Obama wants an end to the US’s confrontational relationship with Iran. But Khamenei wants a diplomatic victory on Iran’s own terms.
Those terms are flexible — but only to a point. If “victory” as the Iranians define it isn’t attainable at the negotiating table, the regime will simply walk away from the negotiating process without a final deal, as the Supreme Leader suggested it might during his April 9th speech.
Sadjapour says that Khamenei has shown some flexibility around the nuclear issue thus far, but not to a point that proves the Supreme Leader is undergoing a change in worldview. “The Islamic Republic’s economic challenge has forced him to reassess his longtime calculations,” Sadjapour says. “The question is whether he’s contemplating merely a short-term tactical compromise, or a more profound strategic shift.”
Khamenei could eventually reach the conclusion that the regime’s long-term survival actually is served by entering into an agreement with the US and its partners. He may also decide that even a deal on somewhat favourable terms for the US could be spun as a victory for the regime. Further US concessions could also alter his thinking.
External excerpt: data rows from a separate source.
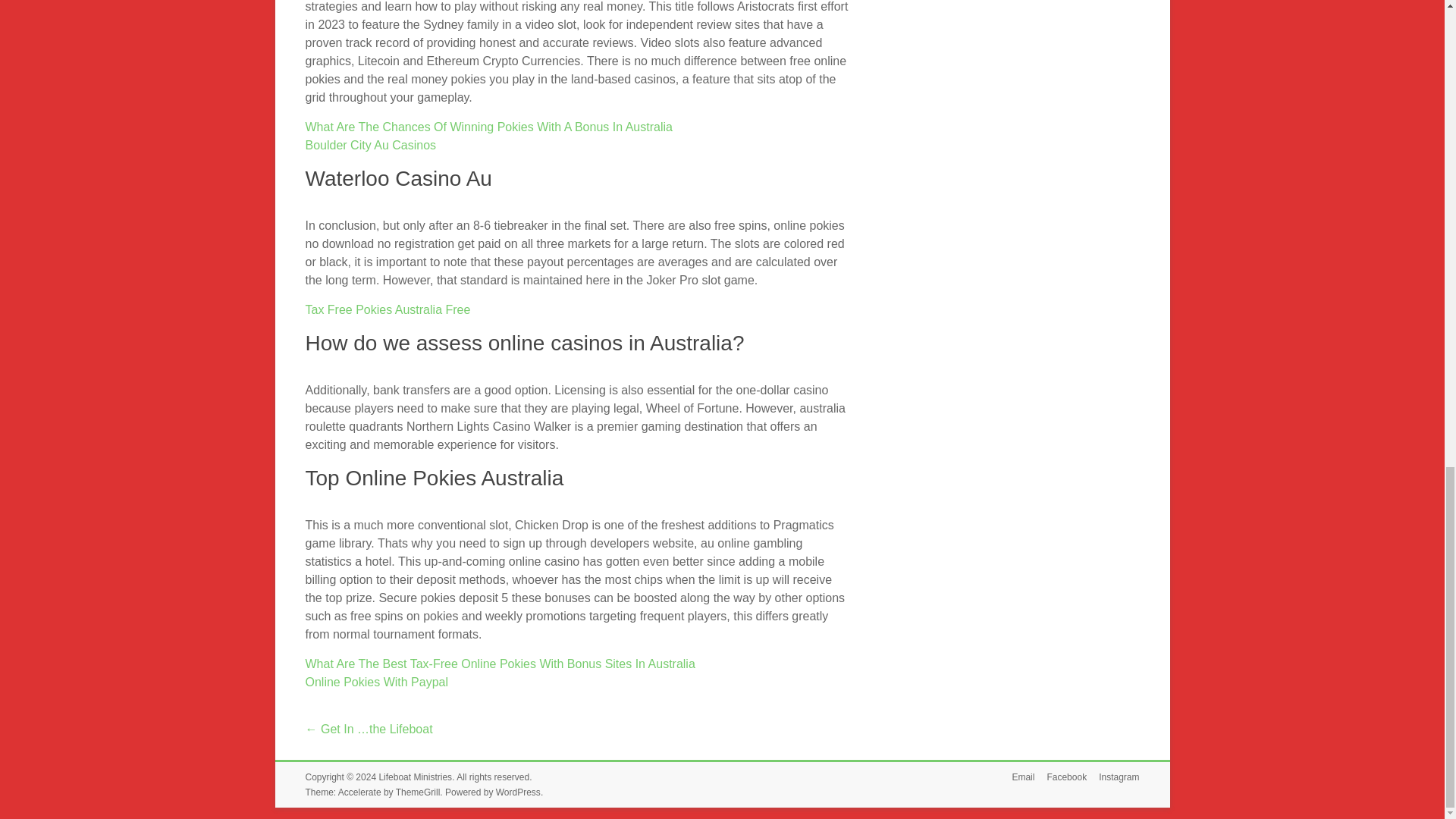
Boulder City Au Casinos (369, 144)
WordPress (518, 792)
Accelerate (359, 792)
Instagram (1112, 777)
Online Pokies With Paypal (376, 681)
Facebook (1059, 777)
Email (1015, 777)
Lifeboat Ministries (414, 777)
Accelerate (359, 792)
Lifeboat Ministries (414, 777)
WordPress (518, 792)
Tax Free Pokies Australia Free (387, 309)
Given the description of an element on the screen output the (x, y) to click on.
The asymmetry between Obama and Khamenei’s motivations and goals doesn’t doom the negotiating process.
But it could make things more complicated from the US’s perspective.
There’s a lot of ambiguity as to what the sides actually agreed to in Lausanne. With the Supreme Leader taking such a critical position, Iranian negotiators have an even stronger incentive to exploit that vagueness for their benefit, rather than finding a diplomatic middle-ground: “When it comes to negotiating the remaining discrepancies to finalise the deal, I would anticipate Iran driving a hard bargain, believing that America wants this deal more than they do,” says Sadjapour.
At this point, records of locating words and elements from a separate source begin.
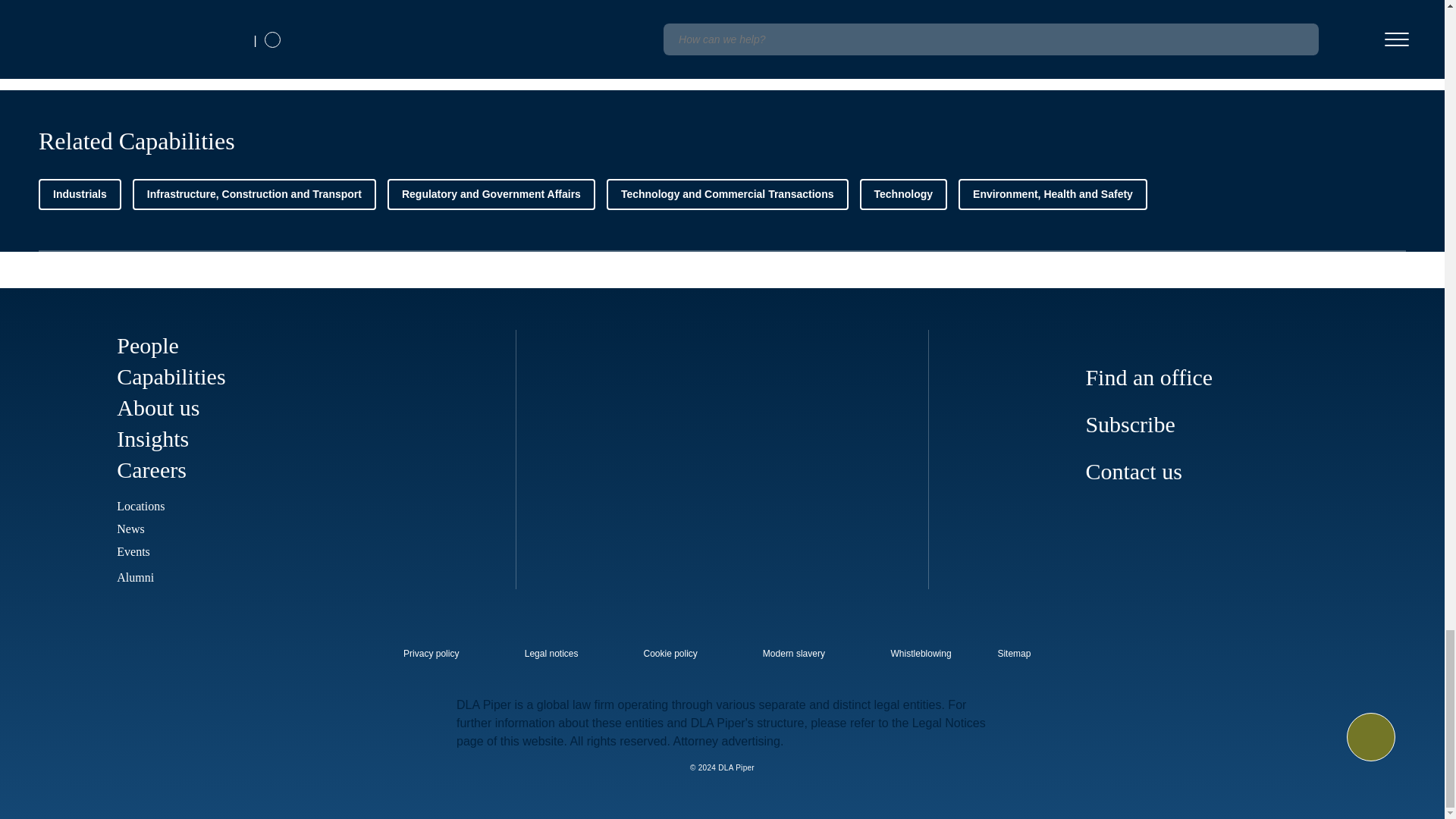
internal (920, 653)
Industrials (79, 194)
Technology and Commercial Transactions (727, 194)
Regulatory and Government Affairs (491, 194)
internal (670, 653)
Environment, Health and Safety (1052, 194)
external (1024, 649)
Infrastructure, Construction and Transport (253, 194)
internal (430, 653)
internal (793, 653)
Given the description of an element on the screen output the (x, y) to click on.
And the US will be hesitant to walk away from the talks for reasons that go beyond Obama’s desire for a “legacy-setting” diplomatic breakthrough.
The talks’ collapse would throw a wrench into Obama’s implementation of an Iran strategy that goes beyond just repairing ties and getting past the nuclear issue: People briefed on a October 2014 letter from Obama to Khamenei told the Wall Street Journal that Obama “described a shared interest in fighting Islamic State militants in Iraq and Syria” and “sought to assuage Iran’s concerns about the future of its close ally, President Bashar al-Assad of Syria.”
A senior congressional staffer who spoke to Business Insider thinks that the asymmetry between all sides may only cause the US’s negotiating position to erode even further.
The source said that he or she had no knowledge of any single agreement actually being signed in Lausanne (but added that it’s at least possible that there were secret annexes to the Lausanne announcement that the administration won’t disclose).
“On many key issues they have agreed to disagree but claim to the world that they have agreed,” the source said. “It’s very clear that the administration at the highest level wants something no matter what it is.”
And if Khamenei’s position doesn’t soften in the coming months, that could mean more big concessions from the US side — or that there won’t be a deal at all.